Dynamic of LULC reflect the development of the study area in the future. A comprehensive index was proposed to study the dynamics of LULC in the study area from 2000 to 2019. This index is mainly depending on the effect of each land use in the environment showing diffident degrees as mentioned in Table 1 (Jiyuan 1992). Land use types were classified into five classes from unused to high level depending on its importance in the environment. Unused level includes bare, salt and sand area, where high level include built up and urban area which reflect the human interface in the community. Also, the comprehensive index shows the integration among natural variables of environment and anthropogenic activities (Sisi et al. 2012).

$$L = 100 \times \sum\limits_{i = 1}^{n} {A_{i} } C_{I}$$

$$\Delta L_{b - a} = L_{b} - L_{a} = 100 \times \left[ {\sum\limits_{i = 1}^{n} {\left( {A \times C_{ib} } \right)} } \right. - \left. {\sum\limits_{i = 1}^{n} {\left( {A \times C_{ia} } \right)} } \right]$$

$$R = \frac{{\Delta L_{b - a} }}{{\sum\nolimits_{i = 1}^{n} {\left( {A \times C_{ia} } \right)} }} = 100 \times \frac{{\sum\nolimits_{i = 1}^{n} {\left( {A \times C_{ib} } \right)} - \sum\nolimits_{i = 1}^{n} {\left( {A \times C_{ia} } \right)} }}{{\sum\nolimits_{i = 1}^{n} {\left( {A \times C_{ia} } \right)} }}$$

Table 1 Levels of comprehensive index degree

From three equations, L denotes the comprehensive index of land use degree, L: 100–400, the closer the L is to 400, the higher the degree of development and exploitation; A_i represents the classification index of land use type. C_i characterizes the percentage of land use type area; △ L_b-a denotes the change in the comprehensive index of land use change; La and L_b describe the comprehensive land use degree index of a and b time stages; C_ia and Ci_b denote the area percentage of the i-type land type in the two phases a and b; R represents the rate of change in land use. R > 0 is the development stage; R < 0 is the decay stage; R = 0 is the stabilization or adjustment phase. Based on level standard of land use dynamic, five levels were created. From the first to the fifth were known as follow; bare land, water bodies, cultivated lands, farmland and construction. Construction level is the most important and sensitive level as it contains industry, mining, transportation and residents as shown in Table 1.

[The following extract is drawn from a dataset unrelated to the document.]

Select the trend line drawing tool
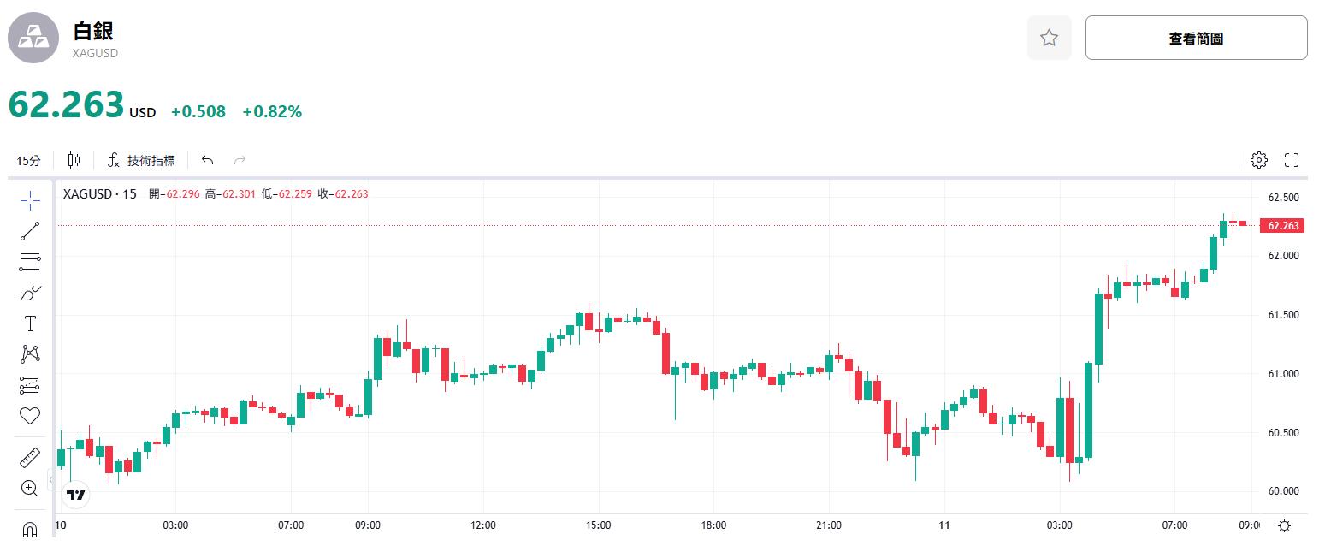1325x552 pixels. click(x=30, y=230)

Change in Vegetation and Water Cover

For identification of water bodies and vegetation cover of the study area, NDVI and NDWI were applied using ENVI 5.3. NDVI is the difference between the red and near infrared and combination divided by the sum of the red and near infrared band combination as shown in Eqs. 1 and 2. NDWI is the difference between the green and near infrared and combination divided by the sum of the green and near infrared band combination. NDWI images reflect the water bodies present in the study area. The value of this transformation varies from −1 to one, depending on the amount of vegetation. Highly vegetated areas will yield values of NDVI close to one, where poorly vegetated areas will have NDVI values close to zero. Two indices were computed as follows.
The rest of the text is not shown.